This tech boom has legs
For several reasons - especially growing demand in developing countries - tech's run most probably will last many years.
NEW YORK (Fortune) -- The tech boom now underway is profoundly different from any that has come before. It is broader and probably longer-lasting in its impact on tech companies, and more transformative macroeconomically. There are two reasons. First, everybody wants technology. And second, technology has become radically easier to create.
With the exception of a tiny number of places like North Korea - sadly left behind from most trends in modern life - every country, region, city, state or province to some degree wants to replicate the legendary successes of Silicon Valley. Just about every government and company worldwide now realizes that technological excellence is critical for competitiveness.
I recently asked Paul Mountford, who heads Cisco's (Charts) developing markets business, whether there were any new countries attempting to fundamentally transform their global status with technology, as Singapore, Korea and Taiwan have done. I was stunned when the first country he named was Libya.
Libya can afford it. It has oil. But who knew it was so focused on technologizing?
Nick Negroponte does. I recently wrote about his ambitious One Laptop per Child project in Fortune. He told me that Libya is the only country in the world that has thus far committed to giving every single schoolchild in the country a $100 laptop.

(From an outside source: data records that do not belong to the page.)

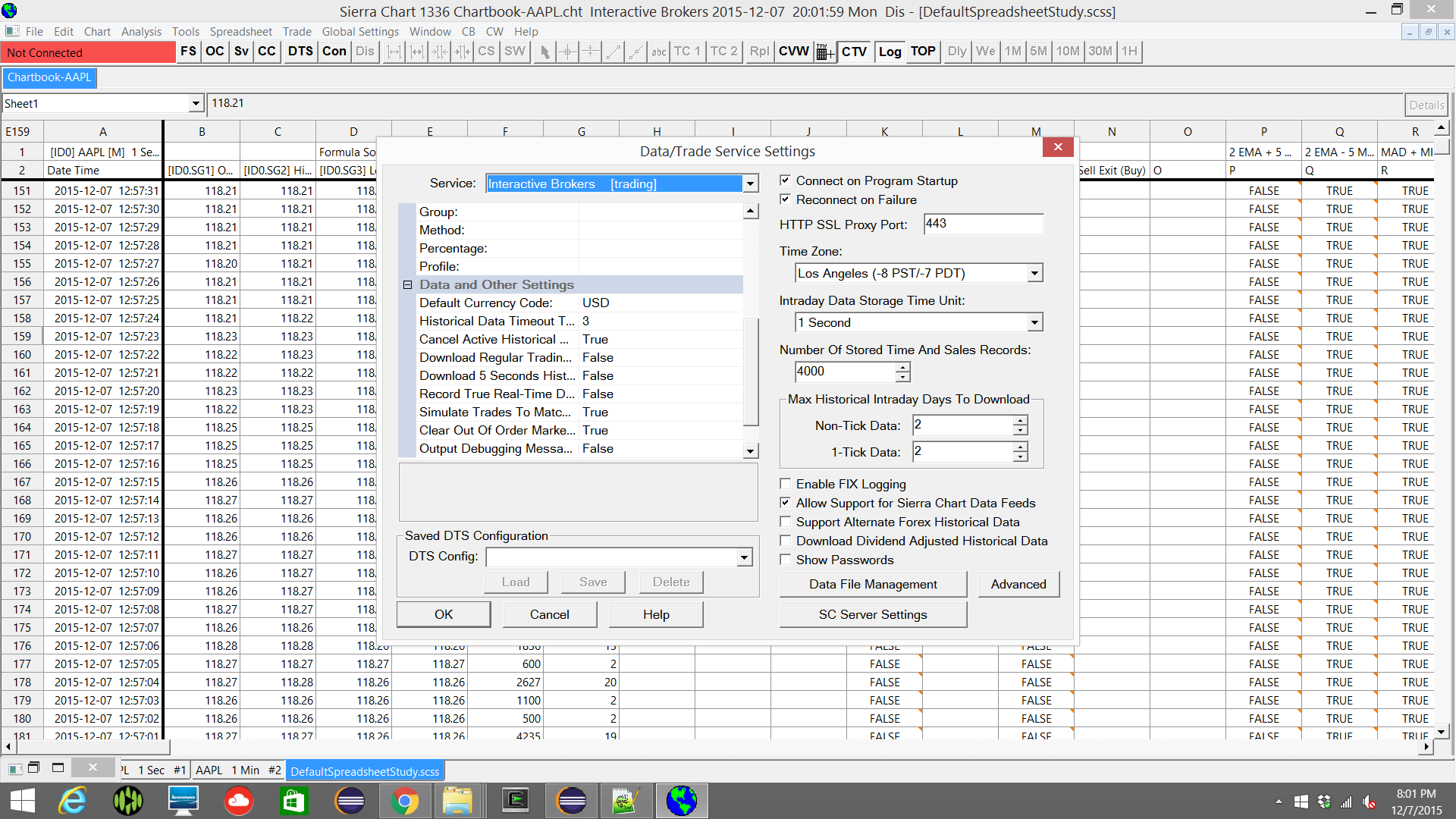1456x819 pixels.
Task: Click the HTTP SSL Proxy Port field
Action: point(983,224)
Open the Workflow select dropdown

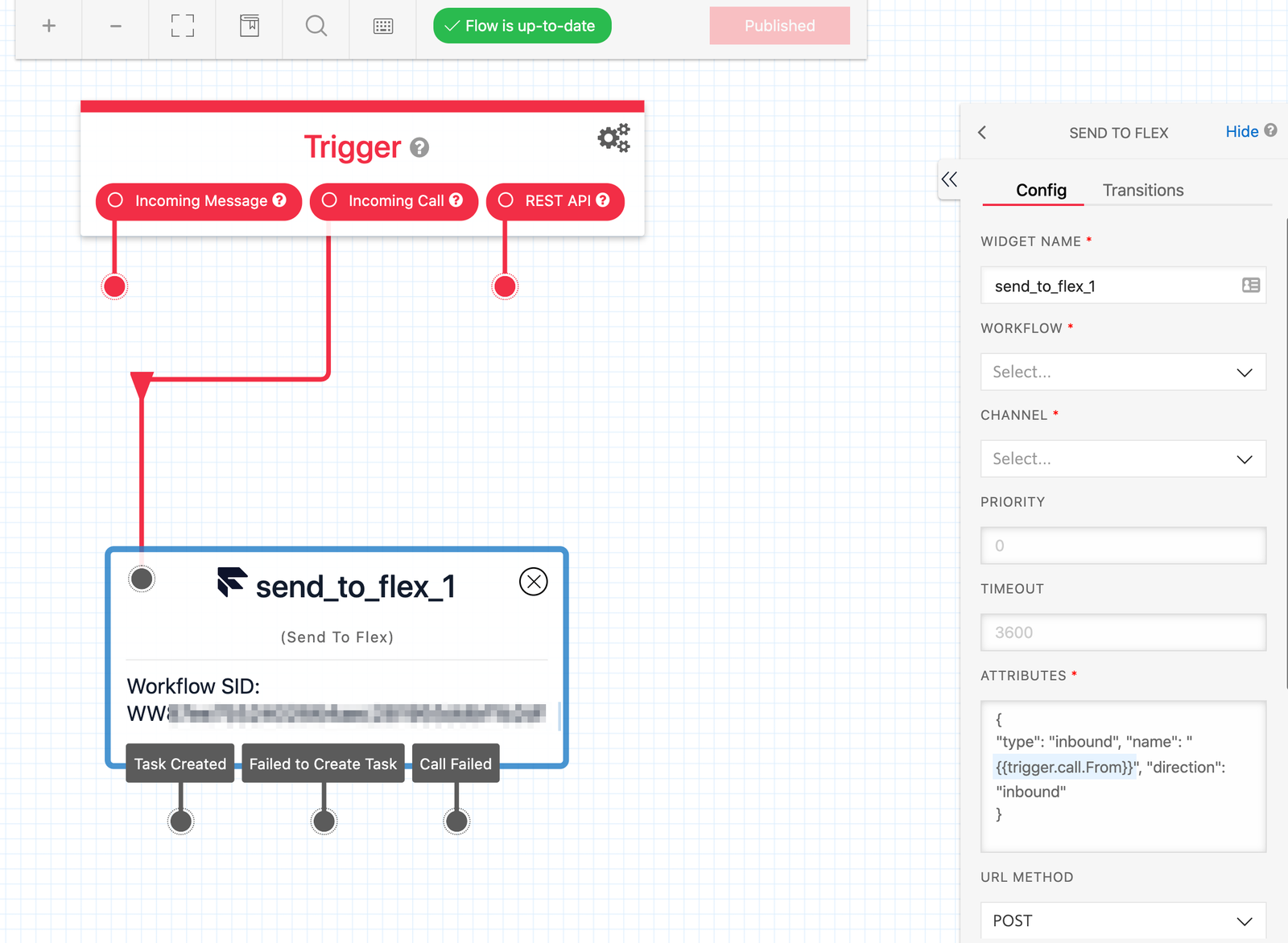click(x=1123, y=372)
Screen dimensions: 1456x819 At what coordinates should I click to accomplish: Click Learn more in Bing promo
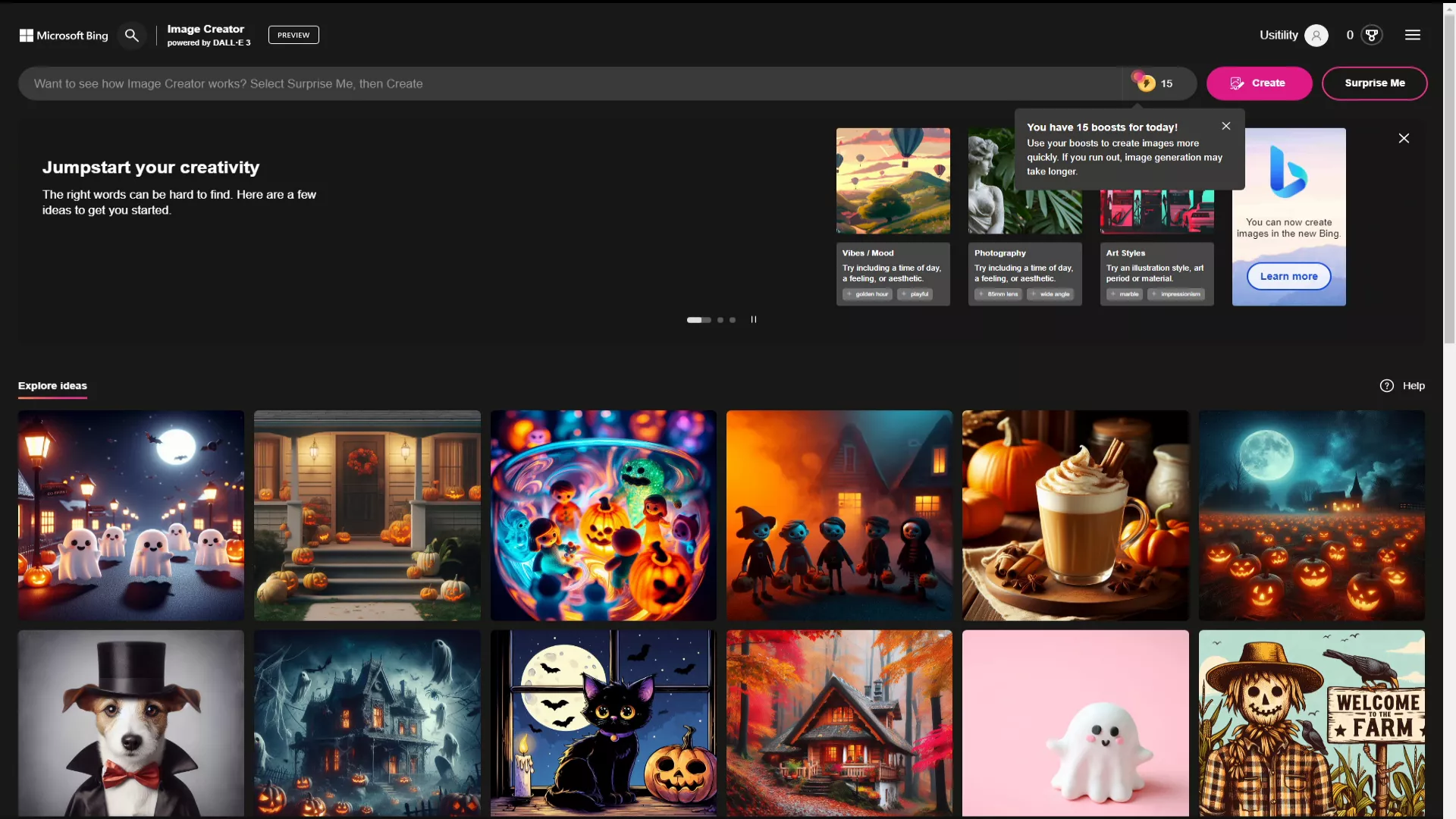point(1288,277)
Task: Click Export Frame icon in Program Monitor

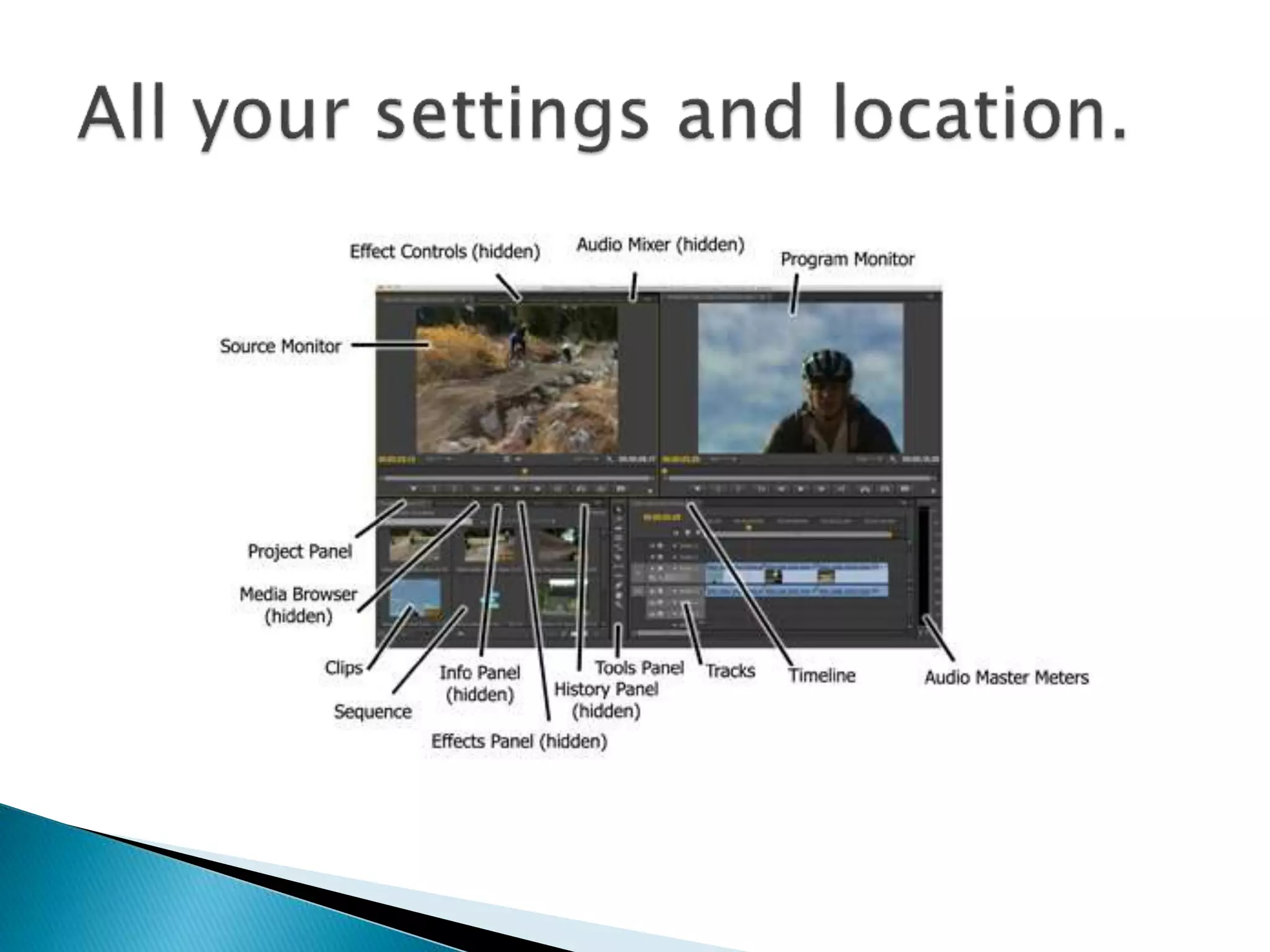Action: point(905,490)
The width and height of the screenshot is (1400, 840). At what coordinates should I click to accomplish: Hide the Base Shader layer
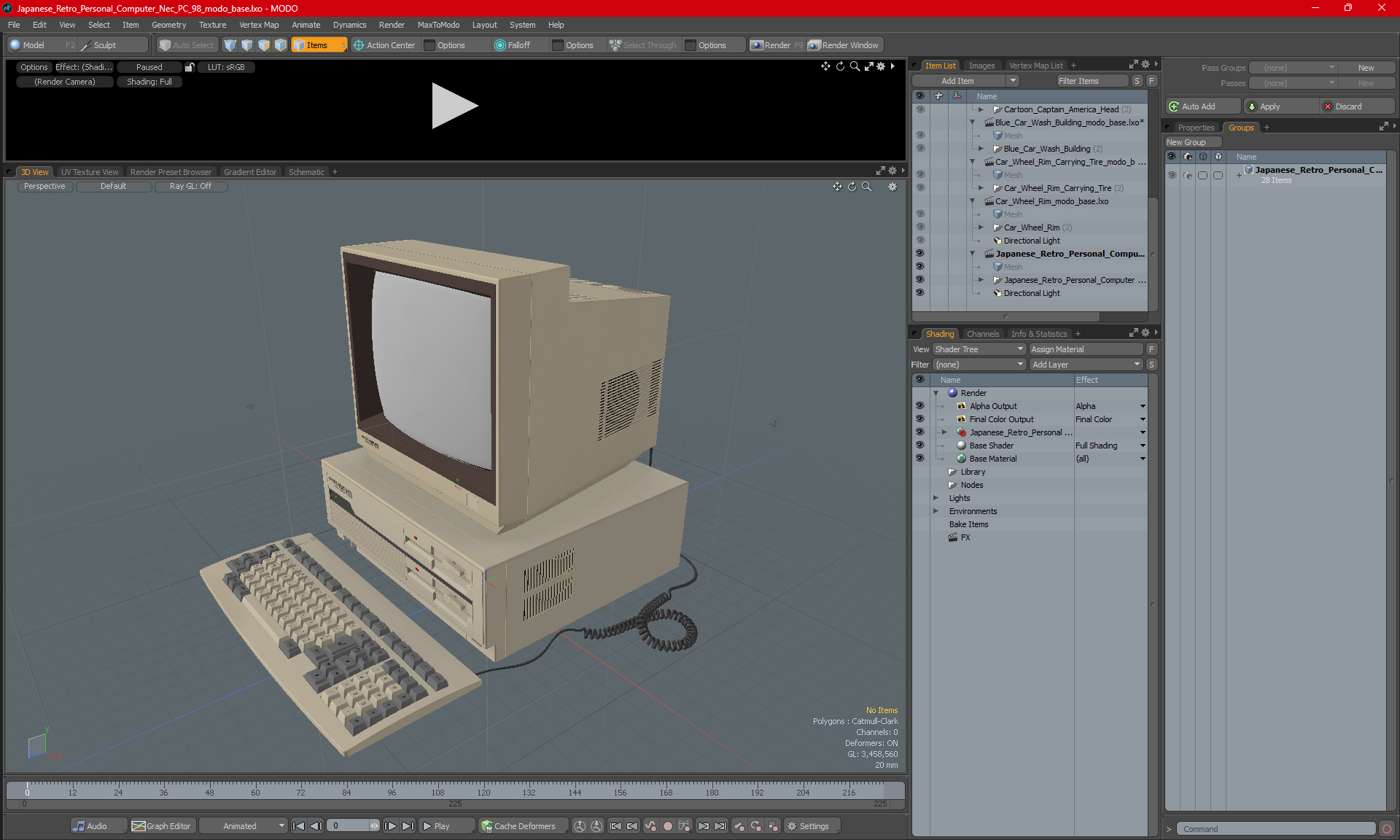coord(919,446)
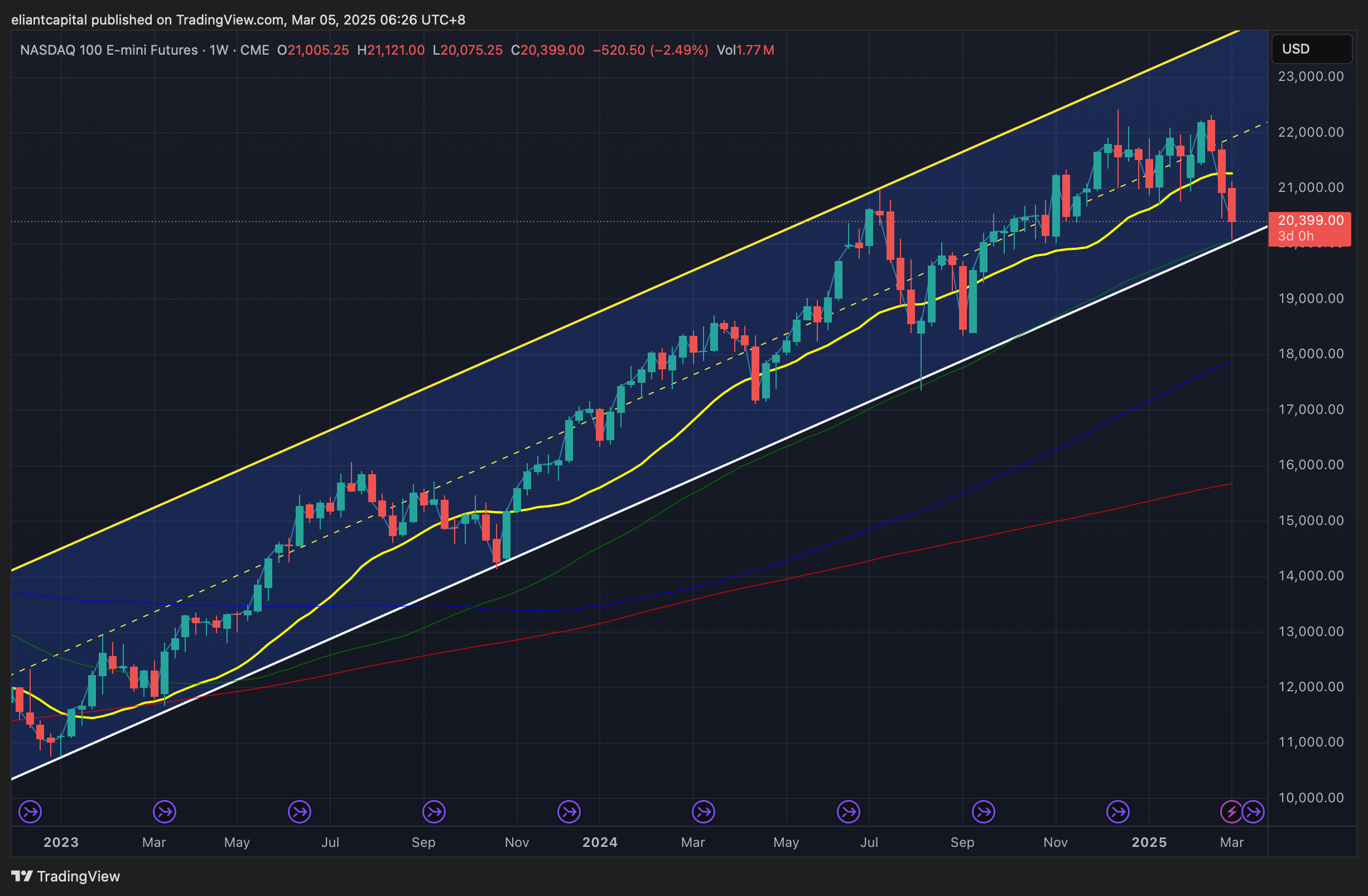Click the 2024 label on the time axis

pyautogui.click(x=600, y=842)

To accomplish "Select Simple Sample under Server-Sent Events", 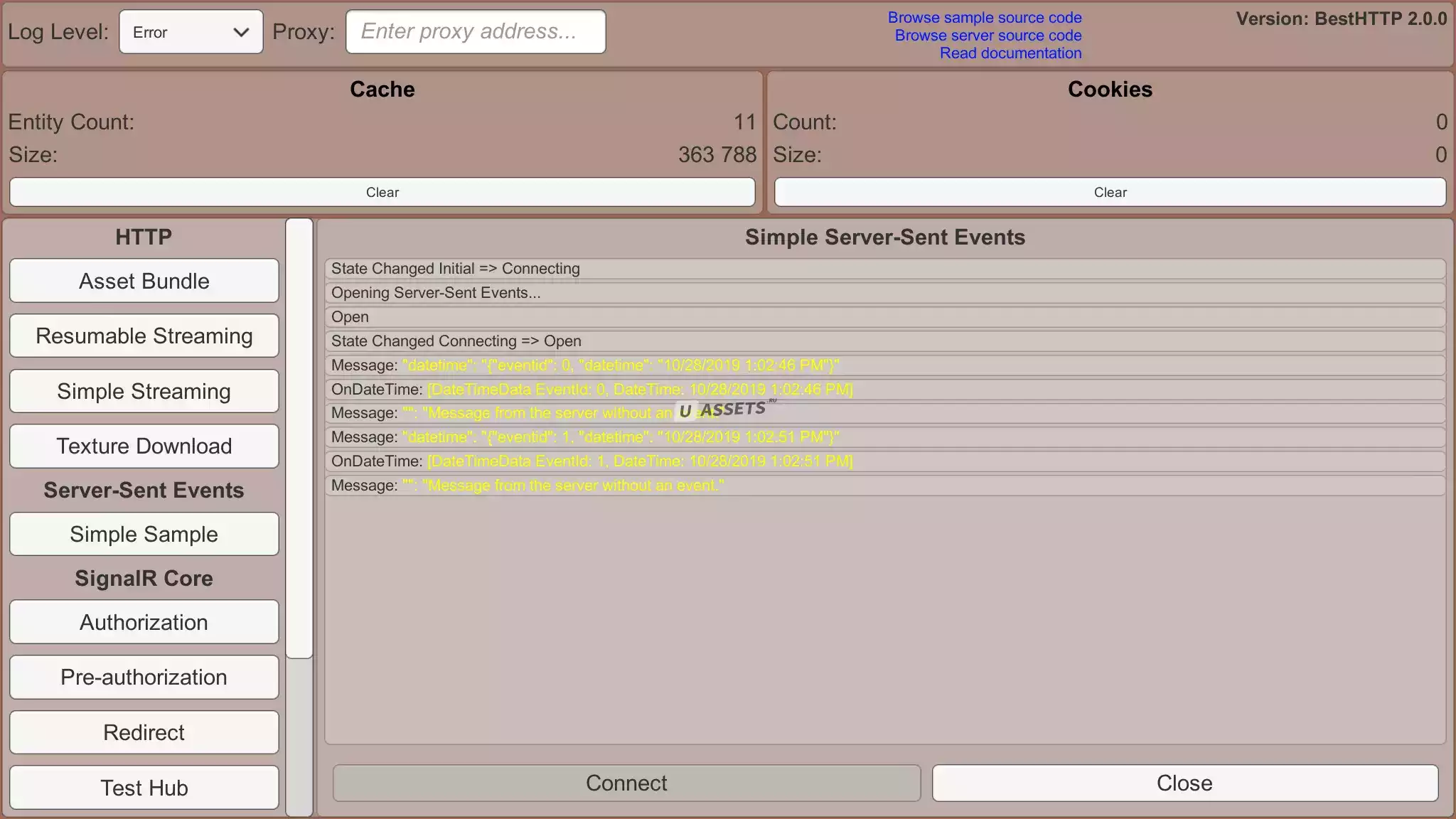I will coord(144,534).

Another unexpected example is Barcelona, which has decided to create a huge "innovation district" in the center of the city. "Barcelona has set itself a new landmark venture: to become a fully integrated player in the new technological revolution," reads the Web site promoting the plan.
Similar government spending programs are popping up everywhere. In addition, tax incentives and other forms of encouragement are becoming common worldwide.
Technology for everyone
The other reason I'm convinced we are in a fundamentally new world is that technology has become much easier to create.
I was recently in Barcelona to moderate a panel on open source software at the ETRE technology conference. Two of the panelists represented companies located in unexpected places. One, WSO2, is in Colombo, Sri Lanka. The other, OpenBravo, is in, of all places, Pamplona, Spain. Bullish on tech, anyone?
These are both pure software companies with extremely ambitious and promising products. WSO2 is attempting to build an all-open-source middleware product to compete head to head with BEA Systems, IBM (Charts), Oracle (Charts) and other heavies. OpenBravo sells a well-respected open source ERP software (it automates the major functions of a business - accounting, manufacturing, finance, etc.) for small and mid-sized companies.
These two companies have been able to emerge in such unexpected places because of a combination of factors. For one thing, it costs less than ever to start a company. You can use open source - which these two are doing not only in their products but in running their own internal infrastructure. That radically cuts your technology acquisition costs.
You can buy other functions on a per-person-per-month basis from companies like Salesforce.com (Charts) and NetSuite. And you can outsource much of your programming or other work to the lowest-cost labor provider, anywhere in the world.
Of course, the Internet also bequeaths companies the much-discussed ability to reach a global customer base from anywhere, at little cost. Advertising on Google (Charts), Microsoft (Charts), Yahoo (Charts) and other search sites makes marketing cheaper than ever.
Sanjiva Weerawarana, CEO of WSO2, told me there is ample programming expertise in Sri Lanka for his company so far. He migrated back to his home country after many years at IBM Research in New York.
To realize how this whole process is going on steroids, just think, for example, how potent it may be in the near future if WSO2's middleware product gets traction. A type of software that has historically cost customers hundreds of thousands of dollars will now be available free, or for just the cost of ongoing maintenance, which is how WSO2 plans to make its money.
All this has concrete economic impact on the tech industry. IBM this week said its revenues from developing countries are growing at a 19 percent rate. This year's total such revenues will be about $4.5 billion. Similar stats are emerging from most big tech companies.
In a report this week entitled "Tech-Tonic Shift?" Merrill Lynch's North American economist David Rosenberg noted that "there is no other sector in the economy right now that is putting up the numbers that tech is."
What he calls "total tech industrial production," a measure of the U.S. industry's aggregate activity, is up what he calculates as 27 percent, or four times the pace for the rest of the economy. He notes computer production is up 15 percent year-over-year, communications equipment 26 percent, and semiconductors 24 percent.
"What makes the tech sector unique is its global exposure," Rosenberg writes, noting that "51 percent of its sales are derived outside the USA."
Rosenberg's conclusion is that tech stocks, which in general have not partaken of the overall market's recent gains, are likely to finally do so.
Part of what Rosenberg is noting is a normal cyclicality. But I think the changes he notes hint at something more profound now happening in this, our most important industry.